Ces nouveaux pourcentages seraient de 23,28% des sièges pour le Québec (78 sièges), 36,12% pour l'Ontario (121 sièges), 12,54% pour la Colombie-Britannique (42 sièges) et 10,15% pour l'Alberta (34 sièges). À l'heure actuelle, ils sont de 24,59% (75 sièges), 34,75% (106 sièges), 11,8% (36 sièges) et 9,18% (28 sièges). Au dernier recensement, le Québec représentait 23,22% de la population, l'Ontario 38,91%, la Colombie-Britannique 13,31% et l'Alberta 11%.

«Essentiellement, le plan libéral ferait en sorte que le Québec perdrait des sièges, a réagi le ministre d'État responsable de la Réforme démocratique, Tim Uppal. Terre-Neuve-et-Labrador perdrait des sièges. La Nouvelle-Écosse perdrait des sièges. La Saskatchewan perdrait des sièges. Le Manitoba perdrait des sièges, en compensation pour l'Alberta, la Colombie-Britannique et l'Ontario. Nous ne croyons pas que c'est juste.»

Dans un discours prononcé il y a quelques semaines, le porte-parole du Parti libéral en matière de réforme démocratique, Stéphane Dion, a semblé lui donner raison: «Nous pouvons facilement rééquilibrer la proportion de sièges au bénéfice des provinces en forte croissance, maintenir la représentativité proportionnelle des autres provinces et protéger les moins nombreuses par la clause sénatoriale, sans pour autant augmenter le nombre de députés», a-t-il déclaré.

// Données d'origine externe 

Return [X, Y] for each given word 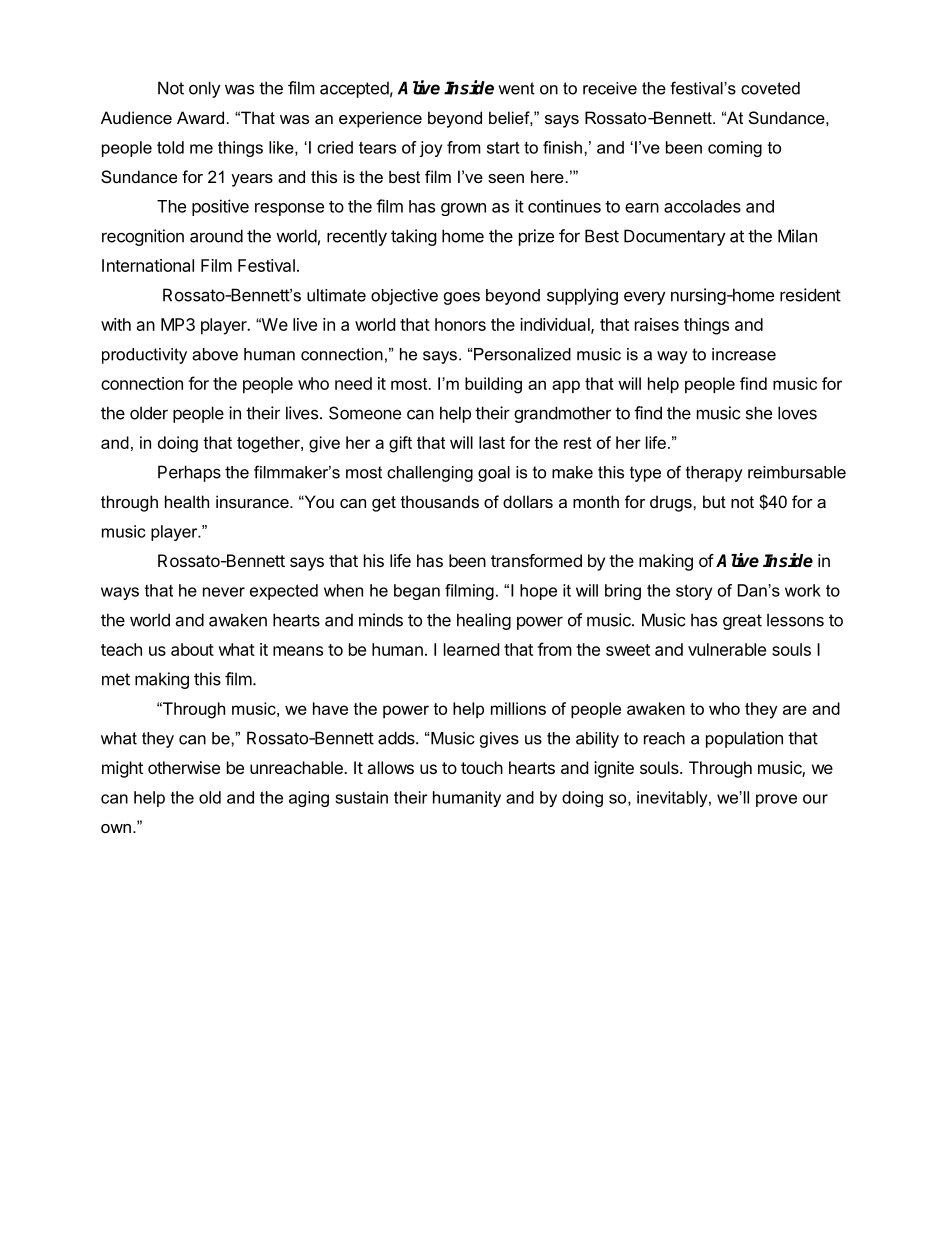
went [516, 88]
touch [482, 767]
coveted [770, 88]
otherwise [184, 767]
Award [200, 117]
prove [776, 800]
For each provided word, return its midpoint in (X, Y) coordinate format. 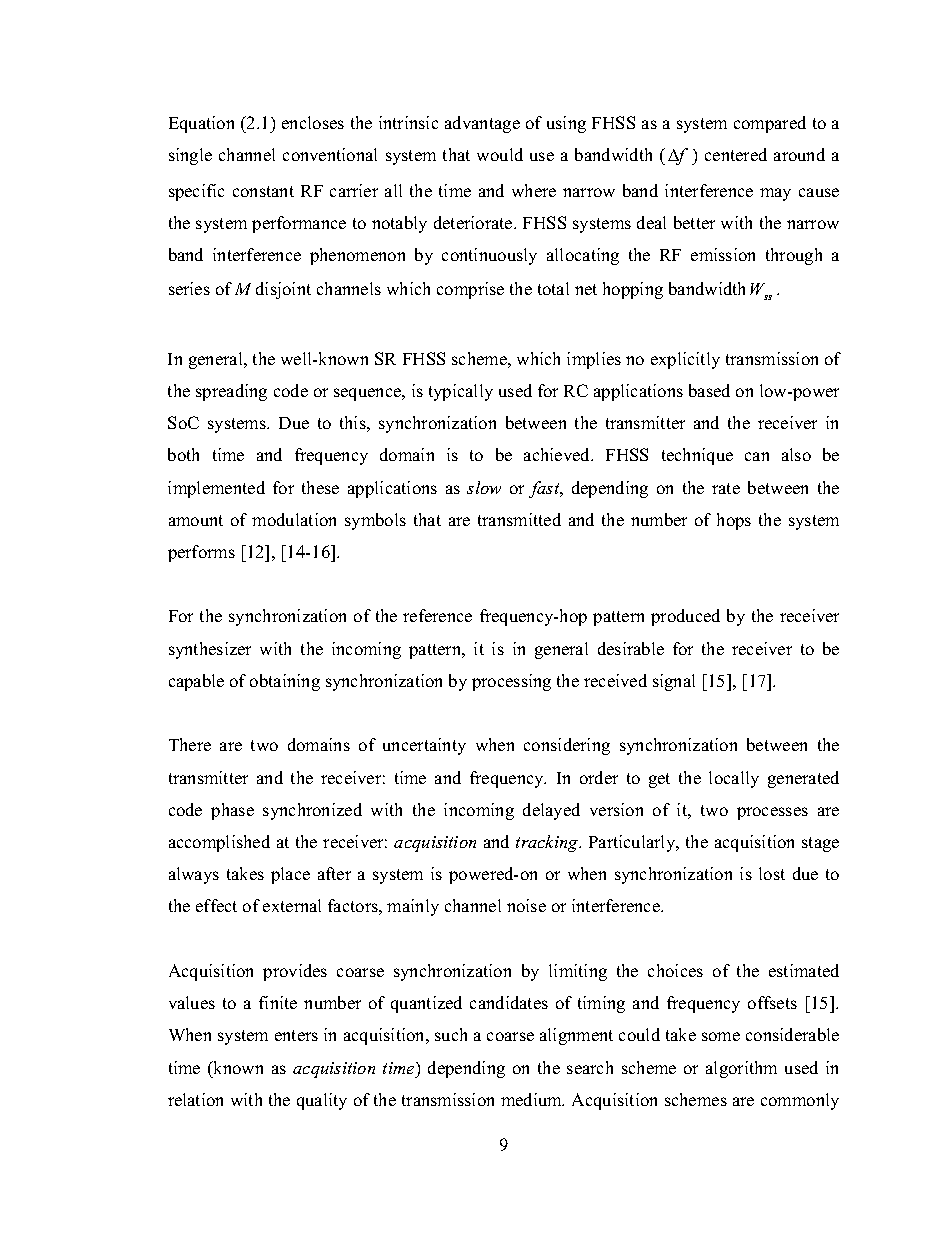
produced (685, 617)
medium (532, 1099)
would (500, 154)
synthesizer (210, 650)
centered (736, 154)
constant (263, 191)
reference (437, 615)
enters (296, 1035)
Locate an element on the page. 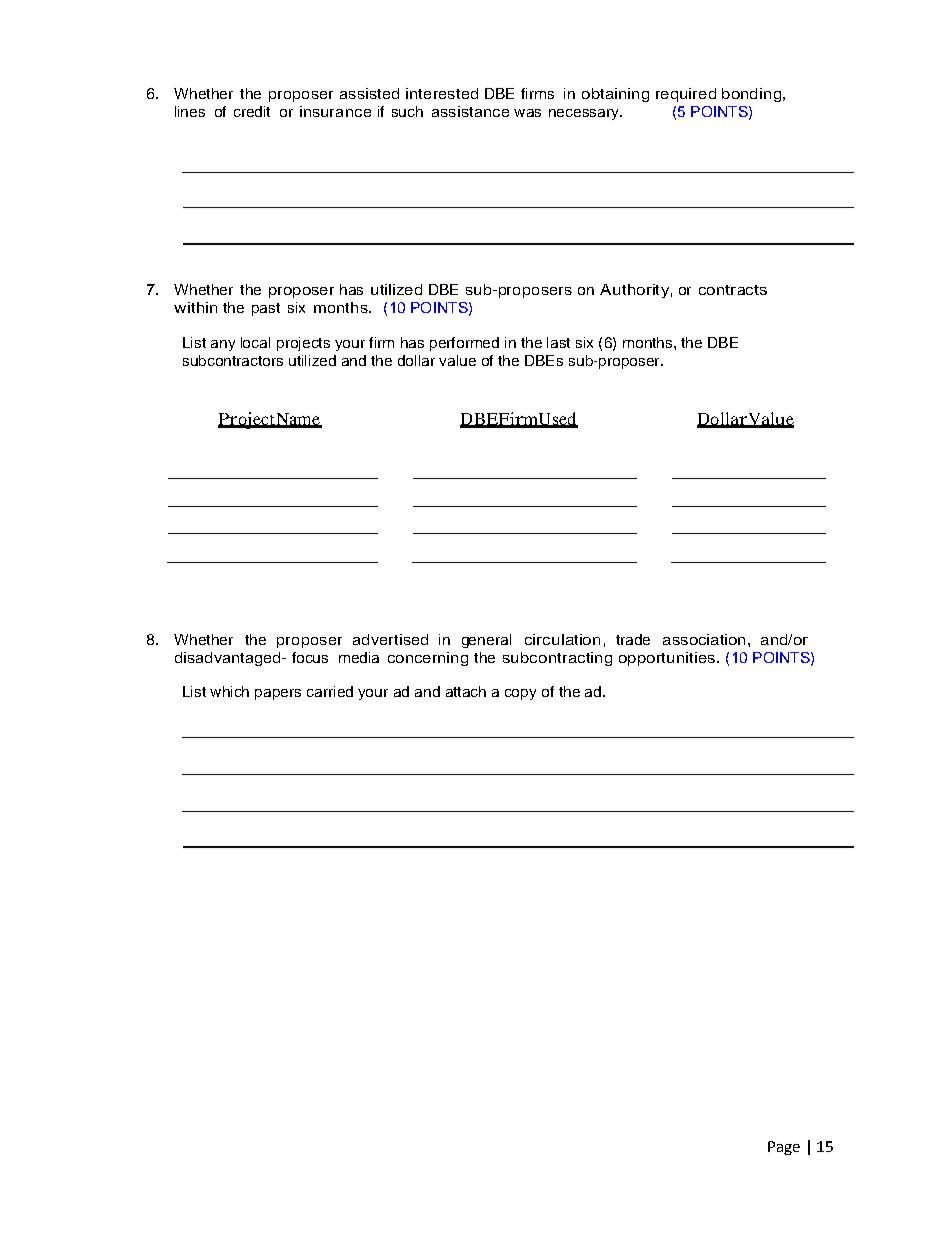  general is located at coordinates (486, 641).
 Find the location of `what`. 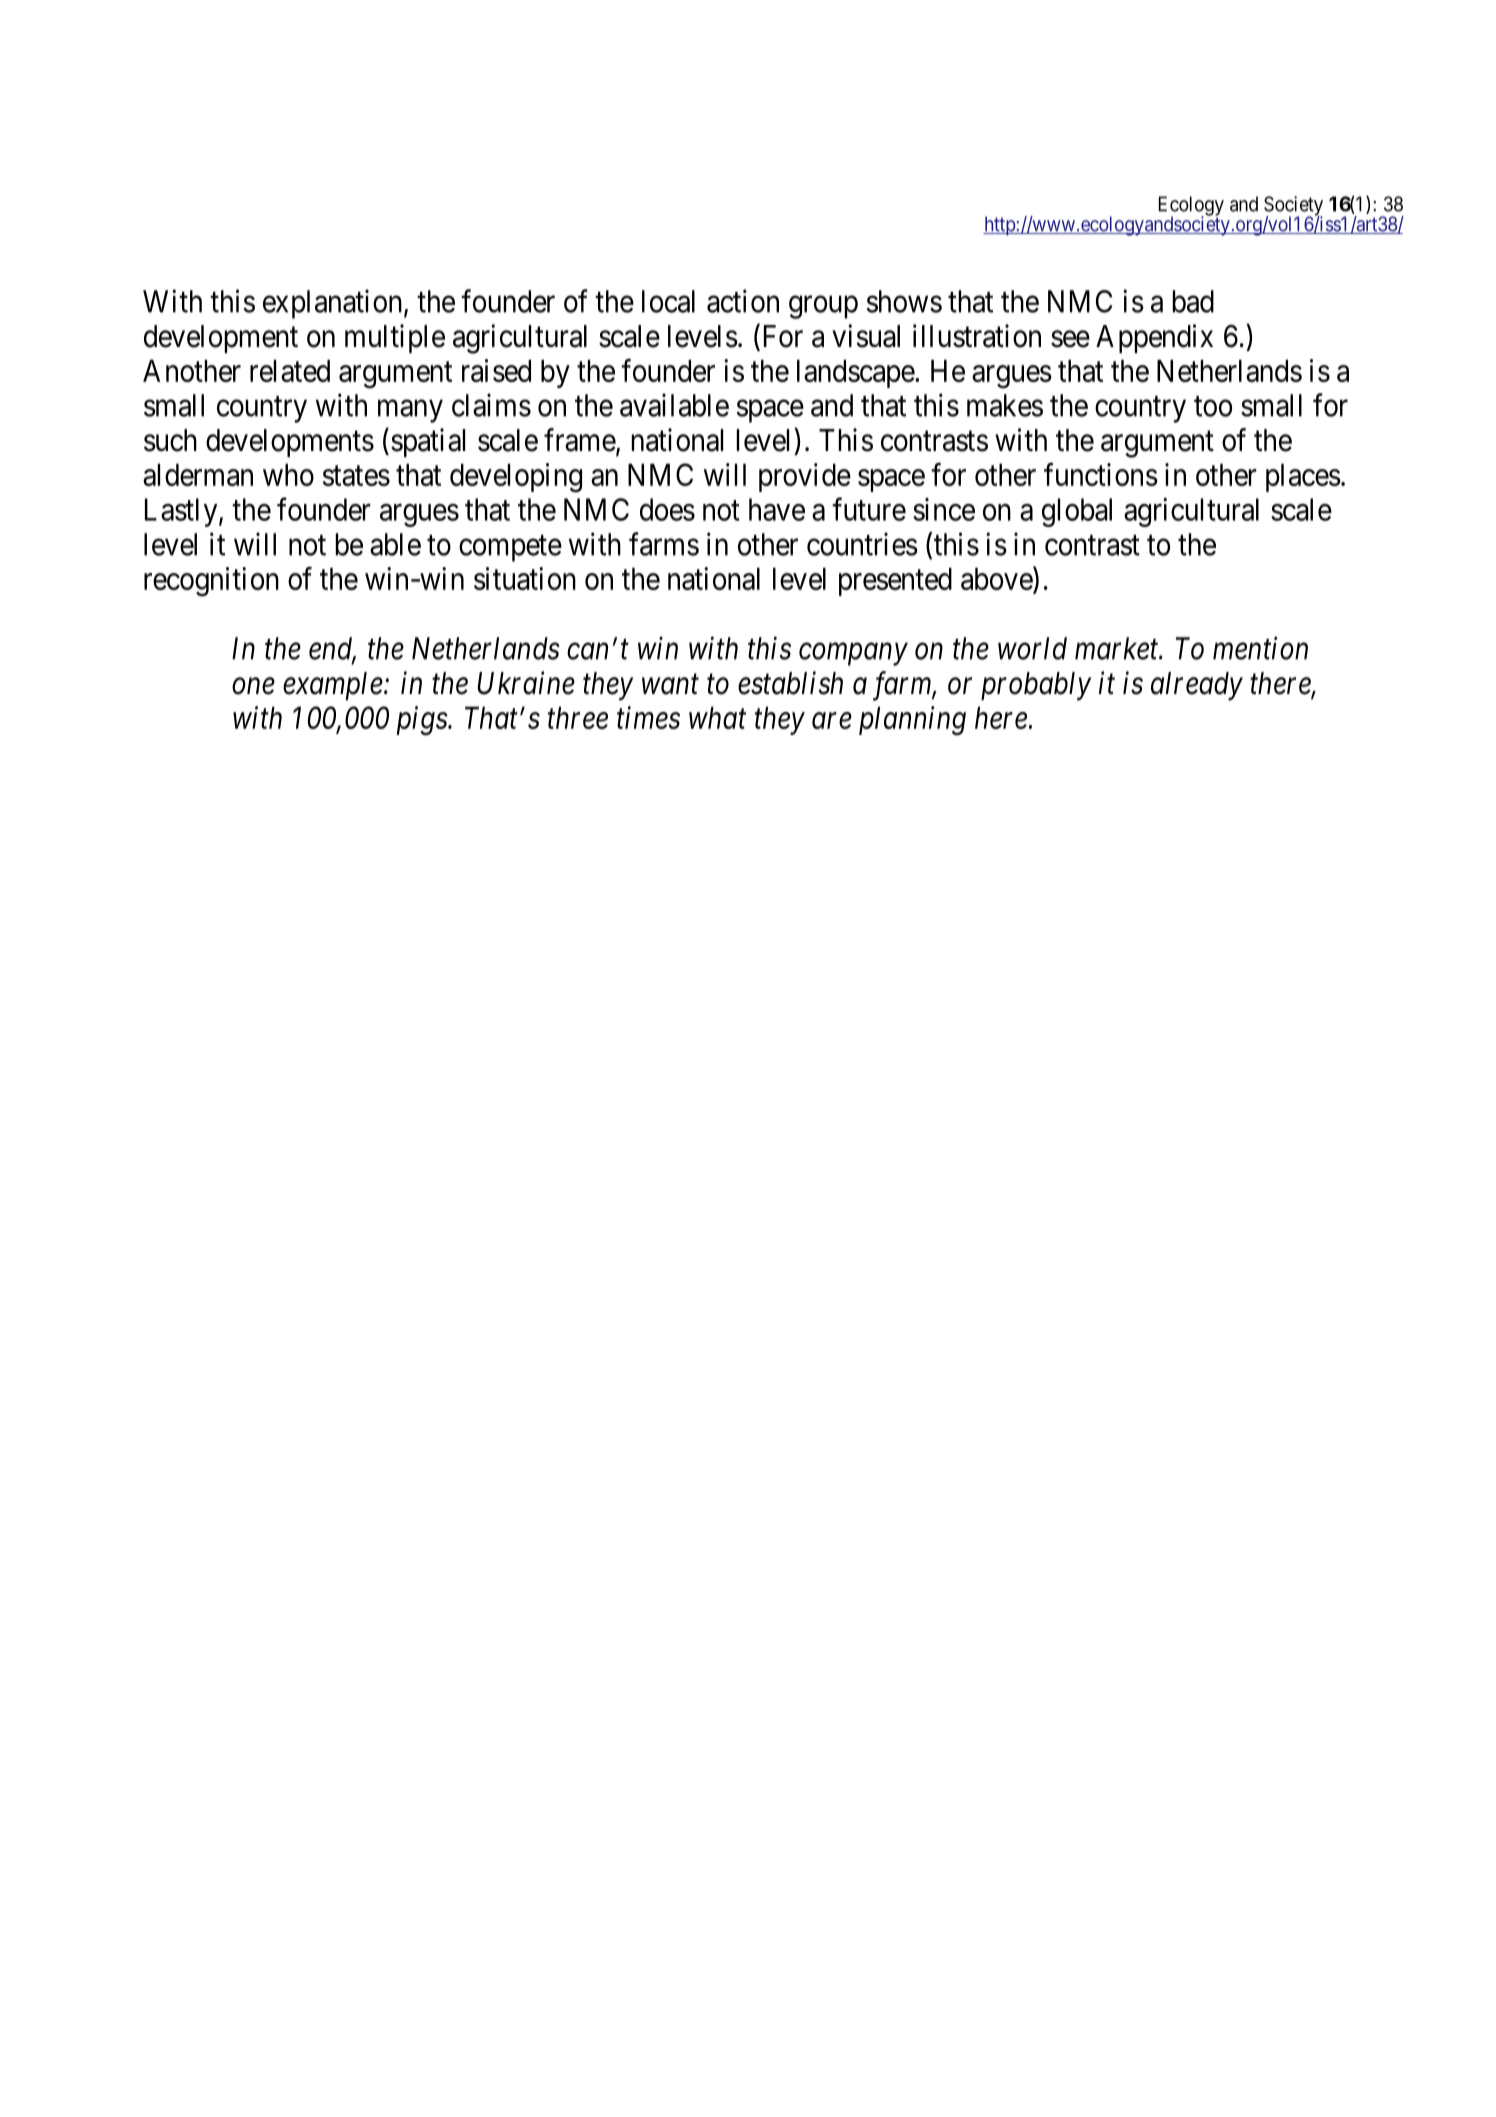

what is located at coordinates (717, 717).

«Cela dit, il n'est pas sûr que nous puissions obtenir l'appui du Nouveau Parti démocratique. En effet, ce parti croit que, comme le Parlement a reconnu que les Québécois forment une nation distincte au sein du Canada, le taux de représentation du Québec à la Chambre des communes devrait être gelé au niveau actuel à perpétuité. Quant à moi, et comme de nombreux experts le pensent, je suis d'avis que le Parlement n'a pas le pouvoir constitutionnel d'enfreindre à ce point le principe de représentation proportionnelle, sans l'appui d'au moins sept provinces représentant au moins 50% de la population canadienne», a-t-il ajouté.

En d'autres termes, les 75 sièges du Québec à la Chambre des communes ne représentent pas un seuil immuable.

S'agit-il de la position du Parti libéral? Et, si oui, quels seraient ses calculs et à combien de sièges le Québec aurait-il droit? On a refusé de le préciser et M. Dion a décliné nos demandes d'entrevue.